──────── 本文抜粋 ────────

手招き


26日、月曜日。がん検診。例年、胃カメラ検査をしていたが、まわりに何人も、大腸に問題が見つかった同年輩がいることもあり、今年は大腸内視鏡検査を申し込んでおいた。
がん検診は、いつも都内のとある病院に決めてある。胃カメラにせよ大腸内視鏡にせよ、私の場合「うとうとします」と説明される検査中は、うとうとどころかまったくなにも覚えていないのである。目が覚めるとすでに検査は終わっていて、回復室とでも呼ぶのかな、薄暗い、カーテンかあるいは簡易ボードだったかいずれ仕切られているベッドが六つくらい置かれた部屋にいるのだった。
仕切られている、と書いたが、ベッドの足元側は開放されて、ドアがあるわけではない。足元の方を見ていると、ときどき看護士が通る。
目が覚めたからと言って、勝手に起き上がって、勝手に歩いて、出ていくわけにはいくまい。しかし、目が覚めたからにはさっさと帰りたい。本当はまだふらふらするのだ。それを隠して、もう大丈夫と言いたい。

────────

▸ **取り組む課題**:
1 - がん検診の文章のうち、「26日、月曜日。がん検診。例」から「して、もう大丈夫と言いたい。」までの部分をそのまま書き出してください。
2 - がん検診の文章で、目が覚めても勝手にするわけにはいかないとされている行動をすべて挙げてください。
3 - がん検診の文章によると、目が覚めたときにいた部屋にはベッドがいくつくらい置かれていましたか。

──────── 提供資料 ────────

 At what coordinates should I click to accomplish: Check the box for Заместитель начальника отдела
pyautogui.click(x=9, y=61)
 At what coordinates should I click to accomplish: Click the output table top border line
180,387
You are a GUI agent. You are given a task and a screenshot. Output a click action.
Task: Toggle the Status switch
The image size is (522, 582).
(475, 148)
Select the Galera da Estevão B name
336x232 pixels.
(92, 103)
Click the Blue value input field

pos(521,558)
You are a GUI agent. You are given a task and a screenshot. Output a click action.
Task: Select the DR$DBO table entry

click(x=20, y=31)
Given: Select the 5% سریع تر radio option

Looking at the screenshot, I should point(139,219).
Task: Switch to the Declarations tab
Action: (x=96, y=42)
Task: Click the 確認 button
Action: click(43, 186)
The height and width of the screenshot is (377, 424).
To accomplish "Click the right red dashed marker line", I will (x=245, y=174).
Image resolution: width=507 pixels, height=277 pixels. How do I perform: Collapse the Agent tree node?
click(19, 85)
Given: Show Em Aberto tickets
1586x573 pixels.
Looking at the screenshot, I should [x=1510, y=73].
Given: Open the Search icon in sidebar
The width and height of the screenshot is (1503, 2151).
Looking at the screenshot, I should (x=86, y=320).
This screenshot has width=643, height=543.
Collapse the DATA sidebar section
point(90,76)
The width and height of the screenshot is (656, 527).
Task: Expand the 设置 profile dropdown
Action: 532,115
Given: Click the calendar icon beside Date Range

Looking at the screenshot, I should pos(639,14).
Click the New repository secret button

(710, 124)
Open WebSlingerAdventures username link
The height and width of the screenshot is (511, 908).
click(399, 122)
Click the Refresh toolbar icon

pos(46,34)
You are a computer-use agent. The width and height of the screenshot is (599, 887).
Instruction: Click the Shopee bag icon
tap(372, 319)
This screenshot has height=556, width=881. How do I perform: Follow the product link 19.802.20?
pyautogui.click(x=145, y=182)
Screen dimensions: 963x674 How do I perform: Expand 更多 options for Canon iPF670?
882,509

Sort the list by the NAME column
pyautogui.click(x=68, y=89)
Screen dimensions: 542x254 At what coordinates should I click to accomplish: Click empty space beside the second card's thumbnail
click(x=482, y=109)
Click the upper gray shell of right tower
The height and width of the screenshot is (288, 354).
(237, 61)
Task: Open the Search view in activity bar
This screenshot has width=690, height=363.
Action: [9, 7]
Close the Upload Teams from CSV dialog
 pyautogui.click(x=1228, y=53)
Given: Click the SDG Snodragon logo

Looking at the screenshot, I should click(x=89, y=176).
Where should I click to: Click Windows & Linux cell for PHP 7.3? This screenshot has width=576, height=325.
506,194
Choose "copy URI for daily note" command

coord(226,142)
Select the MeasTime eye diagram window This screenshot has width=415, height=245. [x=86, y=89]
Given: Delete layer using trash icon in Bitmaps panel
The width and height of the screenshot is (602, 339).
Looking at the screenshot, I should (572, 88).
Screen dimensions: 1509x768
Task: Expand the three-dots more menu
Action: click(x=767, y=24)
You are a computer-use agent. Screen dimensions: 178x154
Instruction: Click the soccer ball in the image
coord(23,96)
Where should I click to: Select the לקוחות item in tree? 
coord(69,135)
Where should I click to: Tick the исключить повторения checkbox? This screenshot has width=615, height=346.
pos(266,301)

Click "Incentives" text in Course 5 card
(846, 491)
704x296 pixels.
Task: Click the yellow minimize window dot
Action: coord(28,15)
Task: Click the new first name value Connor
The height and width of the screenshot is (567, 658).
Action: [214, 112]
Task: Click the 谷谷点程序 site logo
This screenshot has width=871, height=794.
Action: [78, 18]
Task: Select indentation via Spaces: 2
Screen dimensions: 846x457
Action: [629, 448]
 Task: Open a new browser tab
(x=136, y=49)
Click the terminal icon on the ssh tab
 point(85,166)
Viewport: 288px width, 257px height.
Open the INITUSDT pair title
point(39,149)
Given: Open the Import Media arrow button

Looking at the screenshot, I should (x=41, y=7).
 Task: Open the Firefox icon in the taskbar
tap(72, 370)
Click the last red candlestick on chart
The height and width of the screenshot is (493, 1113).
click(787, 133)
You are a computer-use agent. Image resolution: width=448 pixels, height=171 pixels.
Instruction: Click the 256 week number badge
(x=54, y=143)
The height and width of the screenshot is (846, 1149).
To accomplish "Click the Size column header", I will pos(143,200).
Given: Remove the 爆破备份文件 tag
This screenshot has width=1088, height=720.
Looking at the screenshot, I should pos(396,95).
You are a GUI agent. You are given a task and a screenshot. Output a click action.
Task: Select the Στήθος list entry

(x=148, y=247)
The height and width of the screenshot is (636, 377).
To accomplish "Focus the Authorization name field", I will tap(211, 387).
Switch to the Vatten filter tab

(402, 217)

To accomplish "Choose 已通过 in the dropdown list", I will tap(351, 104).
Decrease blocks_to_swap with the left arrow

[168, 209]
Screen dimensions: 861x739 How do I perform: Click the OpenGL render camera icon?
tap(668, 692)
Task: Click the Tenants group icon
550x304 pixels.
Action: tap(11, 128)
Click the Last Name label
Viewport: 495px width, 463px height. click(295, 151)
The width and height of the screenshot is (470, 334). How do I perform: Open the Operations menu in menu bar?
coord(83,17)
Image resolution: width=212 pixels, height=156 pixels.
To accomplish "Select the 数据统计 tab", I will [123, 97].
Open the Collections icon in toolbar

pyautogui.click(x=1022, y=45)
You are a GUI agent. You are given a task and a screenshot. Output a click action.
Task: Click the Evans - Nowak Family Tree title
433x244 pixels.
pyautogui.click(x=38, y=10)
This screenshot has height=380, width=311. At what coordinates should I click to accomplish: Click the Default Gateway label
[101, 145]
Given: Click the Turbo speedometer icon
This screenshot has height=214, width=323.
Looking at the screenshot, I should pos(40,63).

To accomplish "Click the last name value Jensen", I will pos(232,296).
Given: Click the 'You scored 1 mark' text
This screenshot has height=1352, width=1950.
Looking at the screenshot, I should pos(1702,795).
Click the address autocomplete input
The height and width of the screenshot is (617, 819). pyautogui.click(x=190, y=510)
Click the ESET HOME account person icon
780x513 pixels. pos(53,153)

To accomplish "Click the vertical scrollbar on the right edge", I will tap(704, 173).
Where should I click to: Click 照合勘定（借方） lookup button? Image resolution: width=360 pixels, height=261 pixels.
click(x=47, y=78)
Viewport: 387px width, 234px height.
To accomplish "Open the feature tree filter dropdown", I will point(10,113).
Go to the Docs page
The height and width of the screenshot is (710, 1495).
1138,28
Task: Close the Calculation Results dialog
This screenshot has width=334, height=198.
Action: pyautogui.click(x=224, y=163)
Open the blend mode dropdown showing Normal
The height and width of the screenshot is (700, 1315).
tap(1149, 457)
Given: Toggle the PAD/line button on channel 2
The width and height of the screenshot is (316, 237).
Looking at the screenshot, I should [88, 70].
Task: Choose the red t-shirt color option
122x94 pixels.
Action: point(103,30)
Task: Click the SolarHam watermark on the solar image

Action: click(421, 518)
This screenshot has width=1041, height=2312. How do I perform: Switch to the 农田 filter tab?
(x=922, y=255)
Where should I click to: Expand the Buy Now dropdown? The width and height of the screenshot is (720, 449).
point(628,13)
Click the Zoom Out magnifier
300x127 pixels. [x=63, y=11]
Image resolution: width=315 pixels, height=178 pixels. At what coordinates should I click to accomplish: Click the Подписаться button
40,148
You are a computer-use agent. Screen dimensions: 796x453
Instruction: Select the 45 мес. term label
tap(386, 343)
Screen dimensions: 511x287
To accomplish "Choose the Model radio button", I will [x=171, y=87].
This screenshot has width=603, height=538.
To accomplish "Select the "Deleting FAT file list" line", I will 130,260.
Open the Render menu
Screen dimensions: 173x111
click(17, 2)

────────

▸ **解答例**:
1 -
26日、月曜日。がん検診。例年、胃カメラ検査をしていたが、まわりに何人も、大腸に問題が見つかった同年輩がいることもあり、今年は大腸内視鏡検査を申し込んでおいた。
がん検診は、いつも都内のとある病院に決めてある。胃カメラにせよ大腸内視鏡にせよ、私の場合「うとうとします」と説明される検査中は、うとうとどころかまったくなにも覚えていないのである。目が覚めるとすでに検査は終わっていて、回復室とでも呼ぶのかな、薄暗い、カーテンかあるいは簡易ボードだったかいずれ仕切られているベッドが六つくらい置かれた部屋にいるのだった。
仕切られている、と書いたが、ベッドの足元側は開放されて、ドアがあるわけではない。足元の方を見ていると、ときどき看護士が通る。
目が覚めたからと言って、勝手に起き上がって、勝手に歩いて、出ていくわけにはいくまい。しかし、目が覚めたからにはさっさと帰りたい。本当はまだふらふらするのだ。それを隠して、もう大丈夫と言いたい。

2 - 起き上がる、歩く、出ていく

3 - 六つくらい